**EXERCISE**
The listing below holds a line with "Click the text" and a line with "Task: Open the user profile avatar". Reproduce those two lines exactly, plus everything between them.

**MATERIAL PROVIDED**
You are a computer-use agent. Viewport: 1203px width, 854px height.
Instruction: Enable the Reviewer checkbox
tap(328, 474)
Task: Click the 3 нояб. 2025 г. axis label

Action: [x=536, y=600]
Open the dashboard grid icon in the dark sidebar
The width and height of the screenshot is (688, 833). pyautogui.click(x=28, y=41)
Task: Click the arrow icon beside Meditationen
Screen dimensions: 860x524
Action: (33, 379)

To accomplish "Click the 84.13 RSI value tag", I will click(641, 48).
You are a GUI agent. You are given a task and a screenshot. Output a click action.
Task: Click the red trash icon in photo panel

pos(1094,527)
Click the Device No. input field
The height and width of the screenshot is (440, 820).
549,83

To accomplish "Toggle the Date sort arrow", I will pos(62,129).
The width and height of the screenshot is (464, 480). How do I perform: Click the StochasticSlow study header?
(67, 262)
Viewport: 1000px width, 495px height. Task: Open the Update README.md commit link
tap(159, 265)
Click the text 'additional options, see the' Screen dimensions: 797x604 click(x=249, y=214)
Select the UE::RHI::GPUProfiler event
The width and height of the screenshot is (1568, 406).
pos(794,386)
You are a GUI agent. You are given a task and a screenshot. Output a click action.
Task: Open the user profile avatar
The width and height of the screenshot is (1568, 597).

**RESPONSE BOX**
Click the text 'additional options, see the' Screen dimensions: 797x604 click(x=249, y=214)
Select the UE::RHI::GPUProfiler event
The width and height of the screenshot is (1568, 406).
pos(794,386)
You are a GUI agent. You are given a task and a screenshot. Output a click action.
Task: Open the user profile avatar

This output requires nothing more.